16th-century illustration of Archimedes in the tub
The clerihew is a sort of epigrammatic verse (normally) consisting of a pair of rhyming couplets. The first line will often introduce the identify of a famous individual. The next three strains will describe some “fact” about that individual which can include a grain of fact or might merely be completely outrageous. The verse type is known as after its inventor Edmund Clerihew Bentley (1875-1956).

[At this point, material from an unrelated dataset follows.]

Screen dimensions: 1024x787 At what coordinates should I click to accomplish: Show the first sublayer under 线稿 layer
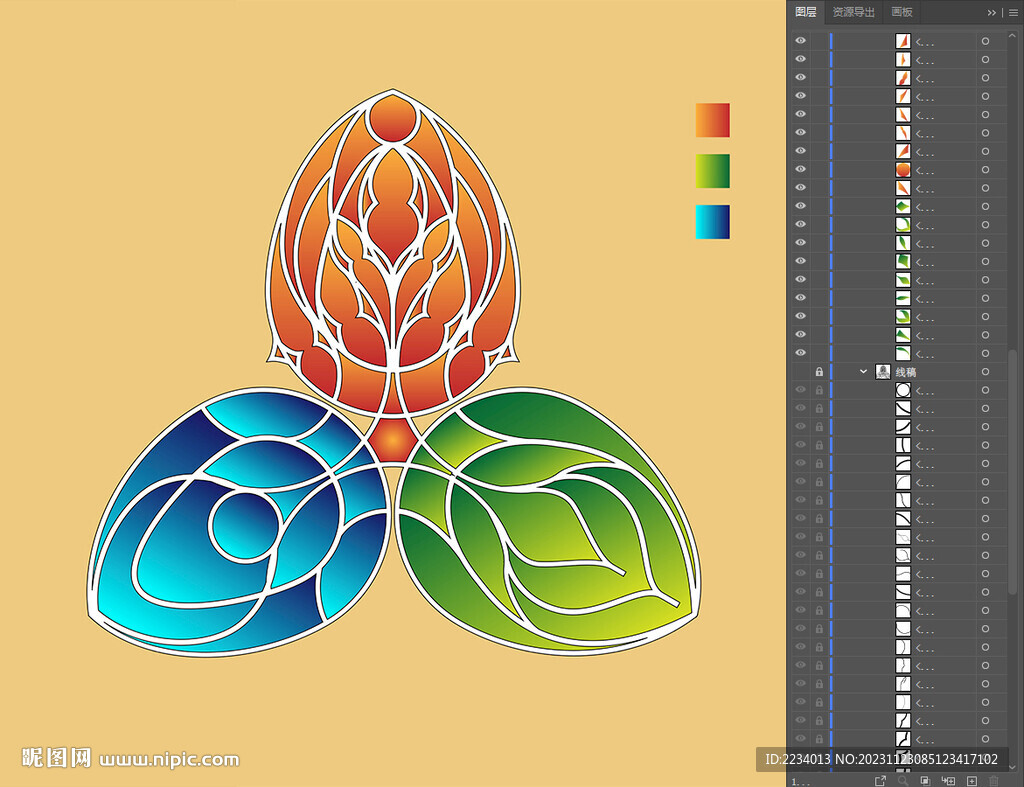[x=800, y=390]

The strains to be of uneven length and sometimes the primary rhyme might be a humorous one off of the topic’s identify.
Stored in his mitre a hoopoe,
However few zulus knew the ensuing to-do
Was because of the cuckoo that flew up his tutu.

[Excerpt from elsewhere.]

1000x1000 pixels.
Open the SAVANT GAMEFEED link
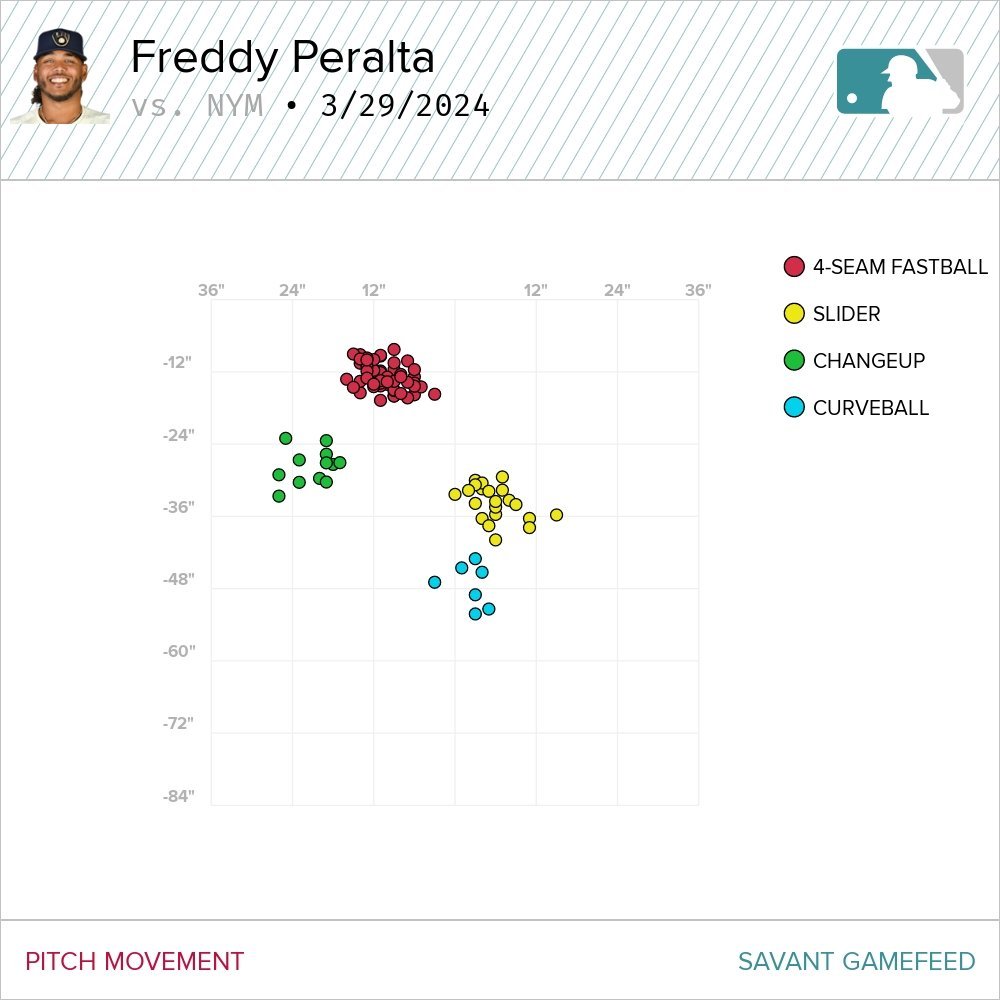[856, 962]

Queen Victoria stated “We are not amused”
When mildly accused of being confused.
“We are a queen and therefore excused being lax
With some aspects of pronominal syntax.”
Archimedes of Syracuse,
In his tub he changed a fuse,
And noticed that a saline answer
Helped speed up electrocution.
Thought it quite a droll wheeze
To leap into Etna’s crater.
Nonetheless lacking three thousand years later,
Invoking a way of unease.
Sir Leslie Stephen
Discovered the Alps so uneven
He renamed the Matterhorn
The Should-Be-A lot-Flatterhorn.
Knew his mind cells have been scant
When he started the silly season
Together with his light-weight “Critique of Pure Reason”.
Peter Hartley is a retired portray restorer. He was born in Liverpool and lives in Manchester, UK.